Along with China, the economic rise of India is at present much debated in the media. Progress is presumed inevitable, but in spite of all the recent positive steps politicians in India have taken in liberalization, there are still critical choices to be taken that will impact the speed and extent of India’s development.

Having recently finished reading the excellent book on the struggles for Indian independence, Freedom at Midnight, I was set to thinking about the historical antecedents of India’s relatively recent liberalization. Throughout the book, there is an undercurrent of a battle of ideas between two members of the Congress Party: Sardar Vallabhbhai Patel and Jawaharlal Nehru.

It was Jawaharlal Nehru, who of course became the first prime minister of an independent India in 1947. He was also obsessed by the Soviet Union, following socialist policies, thus retarding the latent potential for economic and social progress. In contrast to the policies of Nehru, Patel endorsed strong property rights and capitalist led development.

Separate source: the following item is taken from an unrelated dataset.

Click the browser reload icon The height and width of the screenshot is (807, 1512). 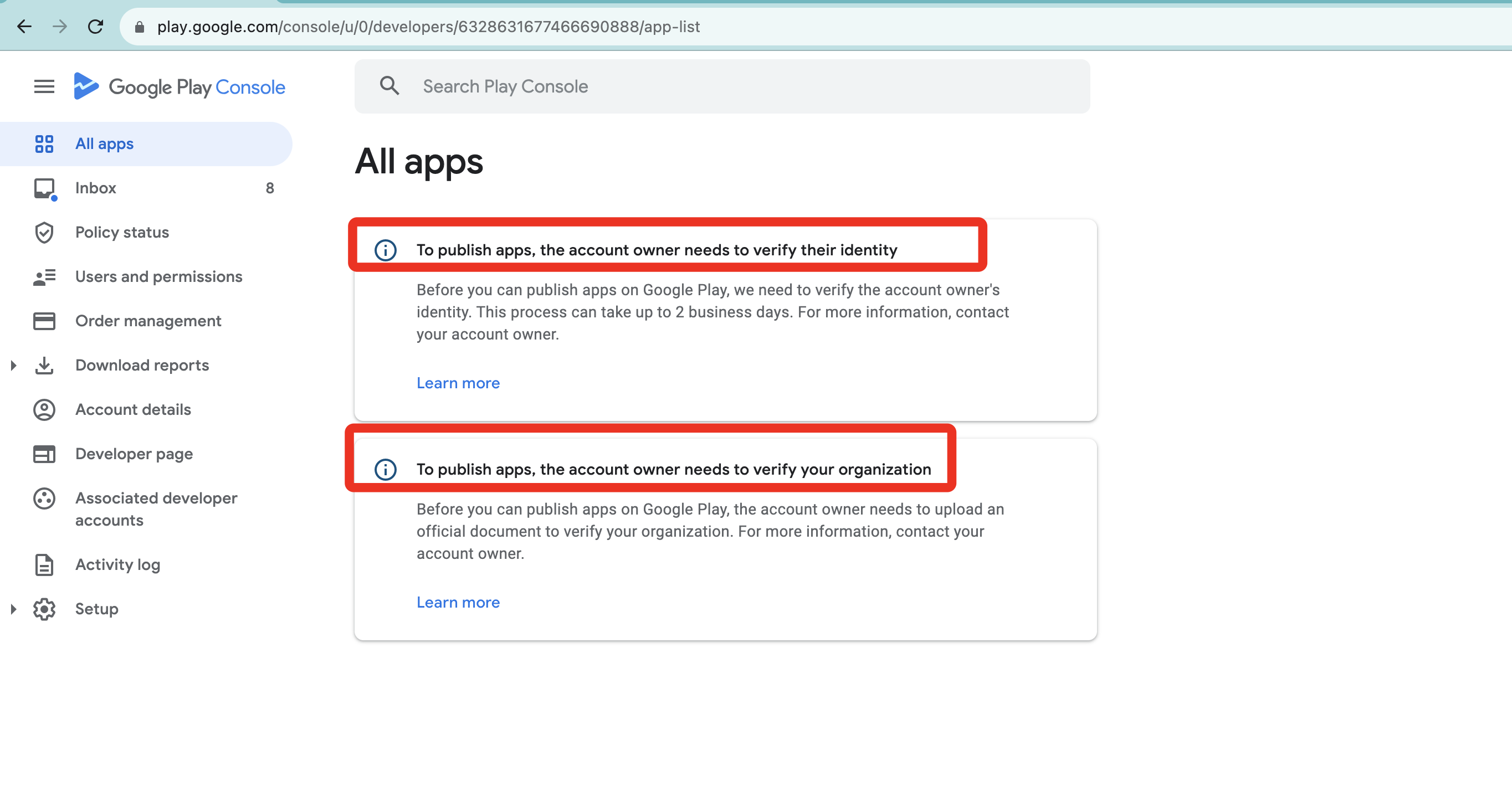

Upon Patel’s death, Nehru was unobstructed within the Congress Party to further his socialist ideals, much to the detriment of the people of India.

In The Power of Productivity (by William W. Lewis – founder of the McKinsey Global Institute), from detailed statistics, Lewis extrapolates the principal problems for current growth in India: restrictions on big business, limitations on foreign direct investment, a confusion over property rights, inefficient national industries and a government that interferes too much in businesses. Recently, the Adam Smith Institute’s Senior Fellow, Deepak Lal, has written an excellent piece for the Business Standard calling on India to follow the Anglo-American model of capitalism rather than the corporatist “stakeholder" model pioneered by Germany in late 19th century.

These are the modern equivalents to the ideas that led Patel to oppose Nehru. Let’s hope these latest expressions of freedom win the day.